The professional talkers are abusing words again.

In watching MSNBC before I headed out to school today I was confronted with two major offenses, both occasioned by the not bomb in Times Square this weekend.

The first is a simple mistake.  One of the talking heads said something to the effect that it was “incredulous” that such a poorly constructed bomb had been made by an organized terrorist group.  No.  What he meant, of course, was that in was not credible, or that it was incredible, but ‘incredible’ has come to have other connotations – wonderful, amazing, etc. — that no doubt made him reluctant to use that word.  That does not make incredulous the right word.  He may have been incredulous, in that he was unwilling to believe it, but it was not incredulous.  I expect to have to explain that difference to my freshman English students, but not to a professional journalist.
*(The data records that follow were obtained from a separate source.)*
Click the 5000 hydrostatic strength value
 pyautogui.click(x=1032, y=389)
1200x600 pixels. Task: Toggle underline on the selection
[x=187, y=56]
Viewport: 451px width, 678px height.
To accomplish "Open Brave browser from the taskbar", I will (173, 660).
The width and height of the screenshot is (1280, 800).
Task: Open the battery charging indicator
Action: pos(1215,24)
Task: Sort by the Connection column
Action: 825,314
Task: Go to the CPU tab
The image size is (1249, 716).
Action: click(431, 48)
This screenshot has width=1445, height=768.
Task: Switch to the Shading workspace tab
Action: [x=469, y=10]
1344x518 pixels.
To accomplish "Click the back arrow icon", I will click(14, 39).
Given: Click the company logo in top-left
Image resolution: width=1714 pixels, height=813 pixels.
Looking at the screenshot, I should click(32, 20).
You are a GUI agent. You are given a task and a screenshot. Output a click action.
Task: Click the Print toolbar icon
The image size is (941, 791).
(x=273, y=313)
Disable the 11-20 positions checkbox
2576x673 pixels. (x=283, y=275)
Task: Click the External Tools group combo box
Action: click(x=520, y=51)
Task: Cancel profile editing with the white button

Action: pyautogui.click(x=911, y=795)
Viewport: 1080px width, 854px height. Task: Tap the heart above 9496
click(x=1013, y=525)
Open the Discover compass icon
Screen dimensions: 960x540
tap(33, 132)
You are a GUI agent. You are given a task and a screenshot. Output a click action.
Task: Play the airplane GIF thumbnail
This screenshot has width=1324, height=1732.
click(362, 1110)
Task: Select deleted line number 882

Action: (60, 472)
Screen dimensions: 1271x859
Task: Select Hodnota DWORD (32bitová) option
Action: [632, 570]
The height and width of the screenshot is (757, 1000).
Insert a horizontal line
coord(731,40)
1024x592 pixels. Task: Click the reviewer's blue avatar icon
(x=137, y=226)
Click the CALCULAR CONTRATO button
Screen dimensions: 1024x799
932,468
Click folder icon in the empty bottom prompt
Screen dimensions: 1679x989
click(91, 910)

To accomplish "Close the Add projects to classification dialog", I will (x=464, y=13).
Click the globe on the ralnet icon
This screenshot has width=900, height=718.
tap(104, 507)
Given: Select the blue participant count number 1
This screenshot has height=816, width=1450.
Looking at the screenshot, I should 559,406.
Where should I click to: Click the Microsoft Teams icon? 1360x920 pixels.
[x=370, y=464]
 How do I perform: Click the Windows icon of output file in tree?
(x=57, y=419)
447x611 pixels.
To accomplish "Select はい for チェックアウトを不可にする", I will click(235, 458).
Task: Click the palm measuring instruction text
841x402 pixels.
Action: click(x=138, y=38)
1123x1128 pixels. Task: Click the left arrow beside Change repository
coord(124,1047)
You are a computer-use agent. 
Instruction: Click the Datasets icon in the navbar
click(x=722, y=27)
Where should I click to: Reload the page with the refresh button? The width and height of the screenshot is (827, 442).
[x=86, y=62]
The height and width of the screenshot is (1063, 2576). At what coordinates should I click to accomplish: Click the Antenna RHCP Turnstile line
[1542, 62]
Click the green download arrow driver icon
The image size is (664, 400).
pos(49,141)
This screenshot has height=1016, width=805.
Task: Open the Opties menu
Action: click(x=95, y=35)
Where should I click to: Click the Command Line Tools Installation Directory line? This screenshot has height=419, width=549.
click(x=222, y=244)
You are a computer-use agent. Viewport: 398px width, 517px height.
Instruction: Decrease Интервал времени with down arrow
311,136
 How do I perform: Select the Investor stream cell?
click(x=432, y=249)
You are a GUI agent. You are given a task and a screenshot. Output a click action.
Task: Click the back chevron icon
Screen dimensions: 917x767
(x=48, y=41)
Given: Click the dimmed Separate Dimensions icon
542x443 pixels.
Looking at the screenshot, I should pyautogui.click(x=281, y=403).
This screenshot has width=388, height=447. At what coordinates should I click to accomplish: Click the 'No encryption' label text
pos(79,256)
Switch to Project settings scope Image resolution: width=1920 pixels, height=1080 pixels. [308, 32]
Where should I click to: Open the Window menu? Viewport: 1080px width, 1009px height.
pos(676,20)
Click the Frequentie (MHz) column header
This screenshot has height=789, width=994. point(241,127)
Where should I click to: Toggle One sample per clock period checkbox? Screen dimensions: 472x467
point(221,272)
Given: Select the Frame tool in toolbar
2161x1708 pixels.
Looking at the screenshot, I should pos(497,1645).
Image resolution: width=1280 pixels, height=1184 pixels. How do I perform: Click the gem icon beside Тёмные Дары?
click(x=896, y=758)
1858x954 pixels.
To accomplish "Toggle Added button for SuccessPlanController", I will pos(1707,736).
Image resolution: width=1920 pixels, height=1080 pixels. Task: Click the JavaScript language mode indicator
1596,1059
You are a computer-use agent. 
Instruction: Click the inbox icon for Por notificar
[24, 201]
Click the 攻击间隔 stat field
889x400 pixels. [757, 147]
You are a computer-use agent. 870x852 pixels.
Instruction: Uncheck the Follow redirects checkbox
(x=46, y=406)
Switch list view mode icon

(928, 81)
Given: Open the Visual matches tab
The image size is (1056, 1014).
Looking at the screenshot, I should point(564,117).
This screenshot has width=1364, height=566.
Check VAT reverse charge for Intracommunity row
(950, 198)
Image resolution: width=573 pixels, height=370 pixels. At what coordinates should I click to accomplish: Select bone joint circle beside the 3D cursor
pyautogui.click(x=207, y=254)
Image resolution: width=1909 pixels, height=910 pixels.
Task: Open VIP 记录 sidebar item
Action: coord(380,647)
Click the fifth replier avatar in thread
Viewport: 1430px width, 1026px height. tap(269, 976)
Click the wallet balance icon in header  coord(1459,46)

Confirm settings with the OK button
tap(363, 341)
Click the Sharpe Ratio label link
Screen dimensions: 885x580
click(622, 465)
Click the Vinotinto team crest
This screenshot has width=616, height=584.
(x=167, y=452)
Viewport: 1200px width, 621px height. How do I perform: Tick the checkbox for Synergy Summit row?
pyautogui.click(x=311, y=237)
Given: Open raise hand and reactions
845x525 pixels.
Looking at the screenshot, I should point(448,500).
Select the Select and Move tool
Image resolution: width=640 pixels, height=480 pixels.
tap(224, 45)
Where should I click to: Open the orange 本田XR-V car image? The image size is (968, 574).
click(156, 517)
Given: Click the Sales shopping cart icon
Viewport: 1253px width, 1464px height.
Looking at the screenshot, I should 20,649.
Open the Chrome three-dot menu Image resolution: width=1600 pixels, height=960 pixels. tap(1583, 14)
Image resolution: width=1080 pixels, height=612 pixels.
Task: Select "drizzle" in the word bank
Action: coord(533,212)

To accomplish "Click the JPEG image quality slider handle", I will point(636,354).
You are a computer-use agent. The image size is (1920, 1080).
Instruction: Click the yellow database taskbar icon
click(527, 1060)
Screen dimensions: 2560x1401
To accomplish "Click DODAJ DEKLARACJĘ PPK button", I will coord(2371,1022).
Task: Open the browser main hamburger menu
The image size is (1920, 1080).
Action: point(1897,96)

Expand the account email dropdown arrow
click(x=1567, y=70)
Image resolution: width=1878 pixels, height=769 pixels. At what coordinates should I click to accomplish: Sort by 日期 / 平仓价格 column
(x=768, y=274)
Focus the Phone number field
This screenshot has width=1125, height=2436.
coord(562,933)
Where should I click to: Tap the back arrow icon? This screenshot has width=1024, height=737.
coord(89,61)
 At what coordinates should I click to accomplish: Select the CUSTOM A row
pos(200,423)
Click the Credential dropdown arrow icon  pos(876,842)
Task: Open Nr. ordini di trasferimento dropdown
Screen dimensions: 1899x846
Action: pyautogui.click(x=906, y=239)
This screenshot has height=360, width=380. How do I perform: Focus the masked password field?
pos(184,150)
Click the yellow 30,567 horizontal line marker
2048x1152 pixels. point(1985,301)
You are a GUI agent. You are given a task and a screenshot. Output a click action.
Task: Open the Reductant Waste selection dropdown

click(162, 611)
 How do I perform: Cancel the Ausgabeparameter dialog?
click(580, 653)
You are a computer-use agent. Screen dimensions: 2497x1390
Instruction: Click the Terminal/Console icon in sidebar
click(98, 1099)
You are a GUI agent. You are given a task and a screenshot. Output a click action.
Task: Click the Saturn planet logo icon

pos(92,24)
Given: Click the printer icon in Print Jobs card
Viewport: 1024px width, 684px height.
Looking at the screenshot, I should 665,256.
The other offense is more nuanced, but was also repeated.  They, and others, have repeatedly referred to the vendor who reported the suspicious car, and the police officer to whom he reported it, as heroes.  I’m sorry, but while their actions were proper, even laudable, and they deserve recognition, they were not heroic, and the insistence on calling anyone who does anything admirable a hero devalues the word, ultimately rendering it meaningless.

And in a similar example of hyperbolic over-reach the middle of the night anchor for CNN demonstrated why he is relegated to the middle of the night when he referred the failed device as something that could have killed thousands. Again, no.  If it had ignited it might have been a good-sized fireball, but it would not have exploded, so, no, it would not have killed thousands.